** RECORDS FOR THIS TASK follows **

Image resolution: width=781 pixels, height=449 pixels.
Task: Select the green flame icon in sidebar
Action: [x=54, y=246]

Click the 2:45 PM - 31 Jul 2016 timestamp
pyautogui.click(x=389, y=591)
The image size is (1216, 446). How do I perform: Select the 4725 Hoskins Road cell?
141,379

** End of RECORDS FOR THIS TASK **
** RECORDS FOR THIS TASK follows **

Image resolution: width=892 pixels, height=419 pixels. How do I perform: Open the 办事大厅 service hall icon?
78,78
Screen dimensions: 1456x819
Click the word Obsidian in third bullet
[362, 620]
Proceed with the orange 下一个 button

** End of RECORDS FOR THIS TASK **

Using the data above, repeat exactly the lines that begin at the line with "Screen dimensions: 1456x819" and end at the line with "Proceed with the orange 下一个 button", both ends included.

• THE ANSWER:
Screen dimensions: 1456x819
Click the word Obsidian in third bullet
[362, 620]
Proceed with the orange 下一个 button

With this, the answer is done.